2008年1月13日日曜日

映画『レミーのおいしいレストラン』(2007,アメリカ)

「モンスターズ・インク」「ファインディング・ニモ」など、子供だましでない一流のアニメーション作品を作りつづけるピクサーの最新作。いつも素晴らしい成長物語を見せてくれますね。ニモの「おとうさん!僕、できるから!」で号泣したのも記憶に新しいのですが、この「レミー」は「もの作りとはどういうことか?」的テーマを備え、ますます表現の深みを増した傑作です。

主人公のレミーはグルメなネズミ。「誰でも料理ができる」をモットーとするパリのカリスマシェフ”グストー”に心酔し、人間に親しむニュータイプ。「ネズミはネズミ、人間は敵」という古い考えの父とは対立ばかりしている。アクシデントからネズミのコロニーを離れ、グストーの作ったレストランに紛れ込んだレミー。料理のできない新米シェフ、リングイニとタッグを組んで料理の腕を奮うことに…。

レミーが愛しているのは料理の技ではなくて、食材と食材の組み合わせが生みだす錬金術的作用。つまりはものづくり。でもネズミは料理の現場で一番忌み嫌われる存在だし、レミーは人間の言葉をしゃべれない。レミーがやりたい「フレッシュな食材を自分のセンスで自在に組み合わせる」なんてことはどう考えてもムリな状況なんですけど、「どうしてもこれが好き」っていう情熱と努力がシステムをありえなく変えてしまうんです。それは心の師グストーとパートナーのリングイニ、家族の協力、どれが欠けても不可能なもの。そしてそうやってレミーが頑張って作ったものが人を幸せにするという。

キーパーソンとして出てくる料理評論家は権威を重んじ、「誰でも料理ができるなんてウソ!」と辛口で切り捨てるステレオタイプの評論家。ものを作る人とそれを批判することで生計を立てる人、この関係も作品の裏テーマとしてありそう。ピーター・オトゥールのステキな声で語られる「誰もが偉大なアーティストになれるわけではないが、偉大なアーティストはどこからでも現れる」というメッセージには号泣必至!

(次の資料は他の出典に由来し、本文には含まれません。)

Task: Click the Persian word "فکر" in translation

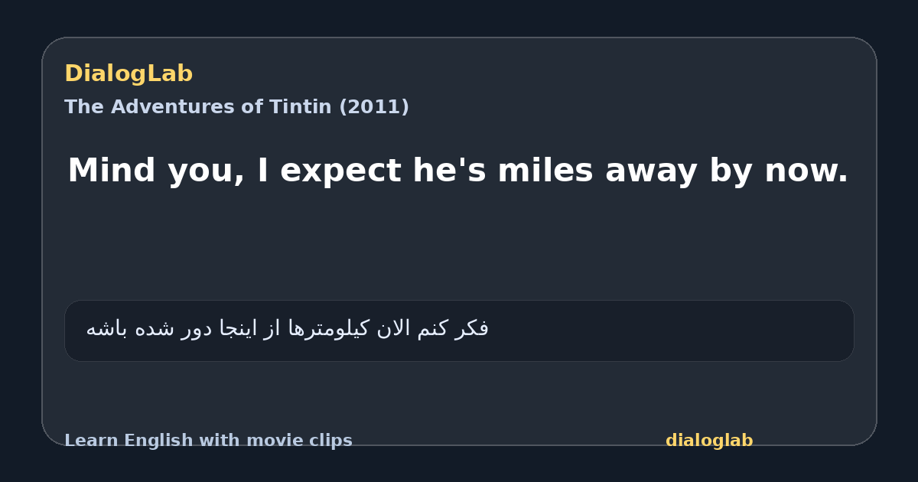Action: point(471,328)
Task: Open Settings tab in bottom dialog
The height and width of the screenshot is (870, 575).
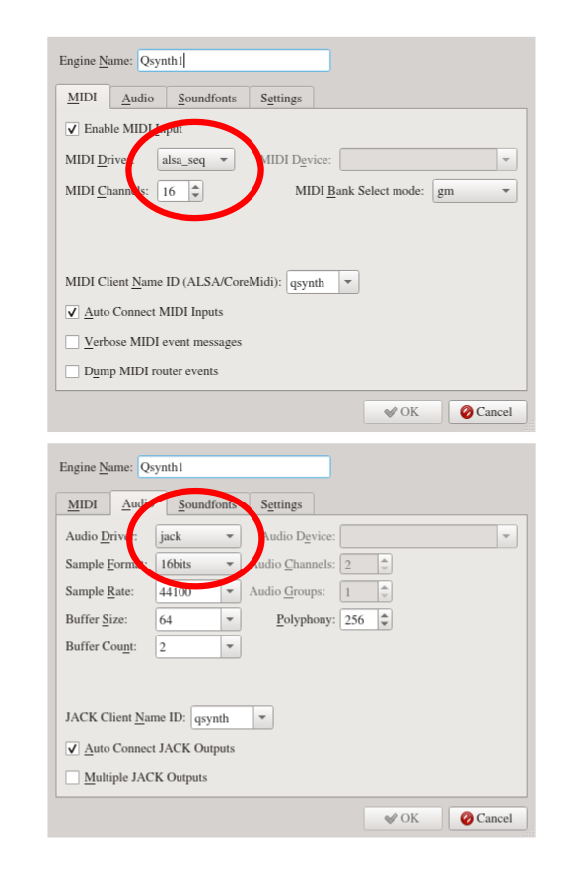Action: 281,504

映像はアホみたいに素晴らしく美しく、レミーが走っておなかがハカハカしてるところまで再現されてるほどの凝りよう。パリの景色とかもう最高。CM級の超絶3DCGが2時間近くずっと続いているかんじ。CGのディテール以外ではアニメだけどカメラワークが凄い。例えばレミーの逃げるアクションシーンでは、ハリウッドの実写映画ばりにレミーを追うカメラがレミーの動きが早すぎて半テンポずれてる(画面の中心じゃなくて左端にいたりする)みたいな。日本の2Dのアニメだとあんまりない演出ですよね。違ったらすみません。

「デス・プルーフ」に続き心を揺さぶられた素晴らしい映画でした。「Rotten Tomato」など、アメリカの辛口映画サイトでも評価が高く、ここでは100点100点90点みたいな感じだったので期待はしていたんですが、ここまで胸に響くとは。ピクサーはディズニーの完全子会社になって、ますます良い作品を作っておられますなあ。